Actually, the thing worth its weight in gold to Myers is inside of his thumb. It’s a hand-made new thumb joint.
In a world where people with painful arthritis can now get full replacement knees, shoulders and hips made out of ever evolving stronger and lighter materials, repair of a severely arthritic thumb joint, like Myers had, doesn’t usually involve any artificial implant at all.
He can do his thing and that’s what I love. That’s why you become a doctor, so you can let people do their thing.
Dr. Sara Simmons
Coastal OrthopedicThe key to pain relief, said Myers, is to find a surgeon who has a special touch with removing the smaller of two thumb joint bones rubbing against each other, putting a ligament from the forearm in the place of the extracted bone so the bone-on-bone condition is gone and tidying it all up so, three months later, the patient is pain free.
The crafty surgeon Myers selected was orthopedic hand and wrist surgeon Dr. Sara Simmons of Coastal Orthopedics Sports Medicine & Pain Management in Lakewood Ranch.
But Myers was nervous at first about letting Myers operate. For one, he is a self-proclaimed chicken.
But, most important, Myers, 59, has played electric guitar since he was 12 and sounds like his heroes Jimi Hendrix, Eric Clapton and Jeff Beck. He wanted to be able to do that again and he couldn’t with his arthritis.

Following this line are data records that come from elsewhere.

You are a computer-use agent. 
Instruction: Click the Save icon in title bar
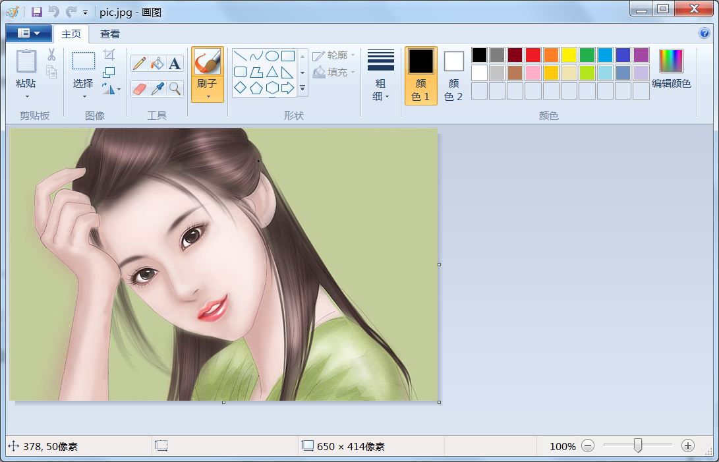pyautogui.click(x=37, y=11)
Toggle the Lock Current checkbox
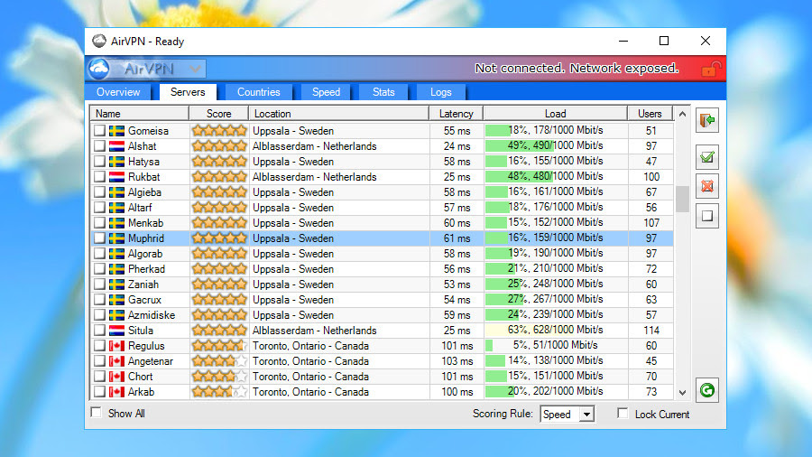The height and width of the screenshot is (457, 812). coord(623,413)
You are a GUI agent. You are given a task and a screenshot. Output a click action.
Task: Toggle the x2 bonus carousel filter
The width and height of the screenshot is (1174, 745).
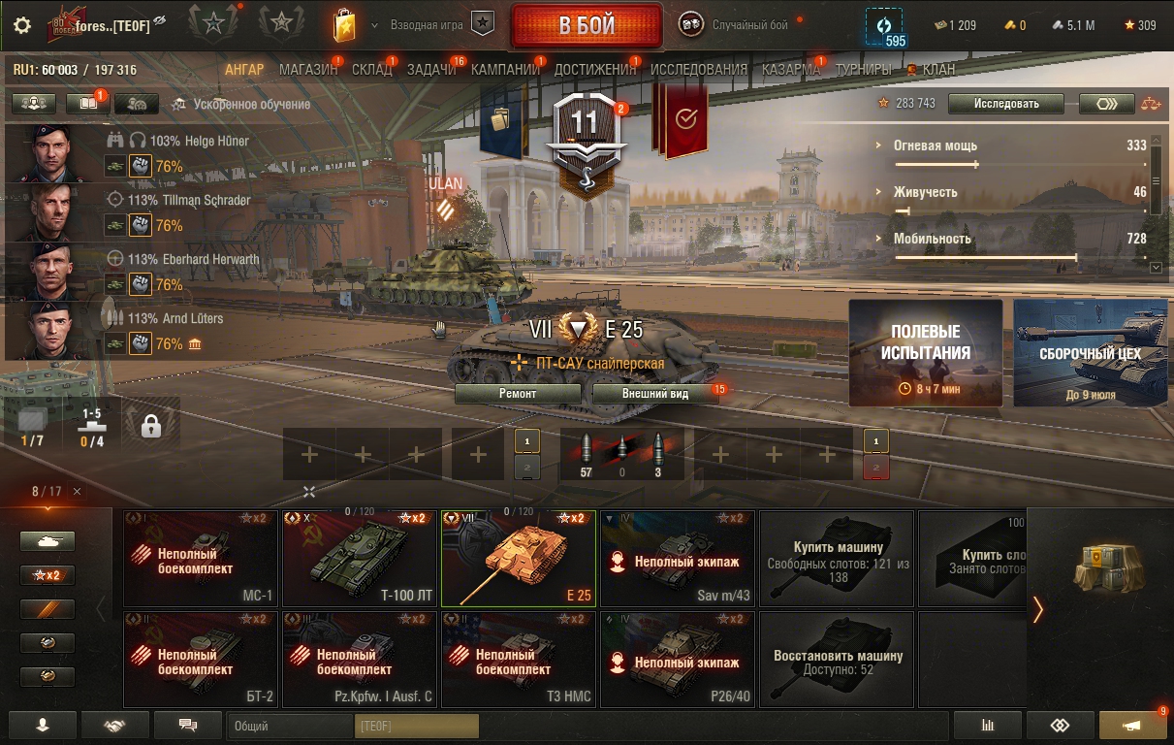[48, 575]
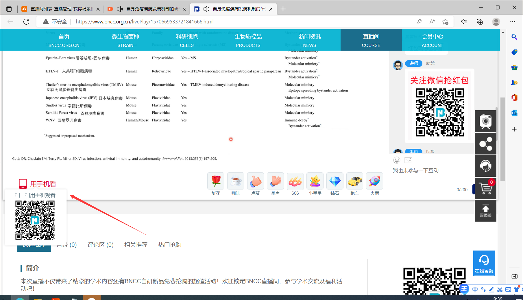This screenshot has height=300, width=523.
Task: Open a new browser tab
Action: tap(283, 9)
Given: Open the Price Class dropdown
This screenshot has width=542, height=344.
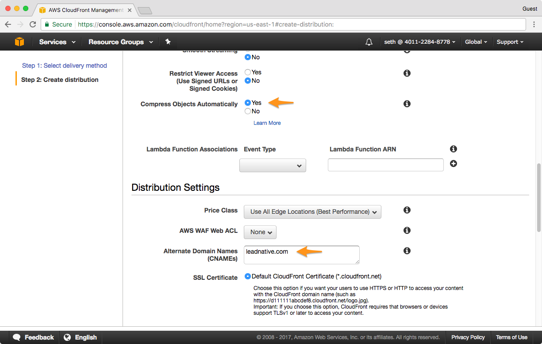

But would the surgery work? He was scared.
How she did it
Myers’ thumb hurt so badly over the past few years due to arthritis that he couldn’t sleep soundly at night, he said. He was in pain constantly at his job as manager of the IHOP in Sarasota. Brushing his teeth, putting on his shirt and eating were all difficult, not to mention playing the electric guitar.
He had to modify the way he played guitar to be able to make certain chords.
“The bones were rubbing and I couldn’t move my thumb down,” Myers said.
Simmons, whose father, Barry, is also a hand surgeon, opened up the thumb and saw the cartilage was totally scraped off the thumb joint.
She removed the smaller of the two bones in the joint and, in the space, put a ligament from Myers’ forearm, a procedure called a carpometacarpal arthroplasty.
“Now the arthritic part is rubbing against something soft,” Simmons said. “It’s no longer hard.”
Myers sends ‘Thank you’ via YouTube
About three months after his Aug. 19 surgery by Simmons, Myers picked up his Gibson SG electric guitar with the mahogany stock, the one he has had since 1972 and whose “action” has continually gotten better over the years.
This was the guitar which, as a teen growing up in Toledo, Ohio, he had used to practice Hendrix, Clapton and Beck.
“I remember it was a Friday,” Myers said. “I picked up the guitar and after a few seconds I said out loud, ‘Look, I can play!’ ”
Myers, who did play professionally in the Marc Eddy Band in Toledo in the ’70s and ’80s, now plays guitar in the praise band of his church, Ascension Lutheran in Sarasota with his wife, Christina.
To thank Simmons, Myers, with son Benjamin, on drums, made a video called “Moe Back from Surgery,” and put it on YouTube.
“I put it on You Tube to pay kudos to Dr. Simmons,” Myers said.
“It’s hilarious,” Simmons said last week of the YouTube. “Benjamin was cracking up, losing it.”
“He couldn’t believe I could play like that,” Myers said. “He said, ‘Dad you are rocking and rolling.’ ”
“He can do his thing and that’s what I love,” Simmons said. “That’s why you become a doctor, so you can let people do their thing.”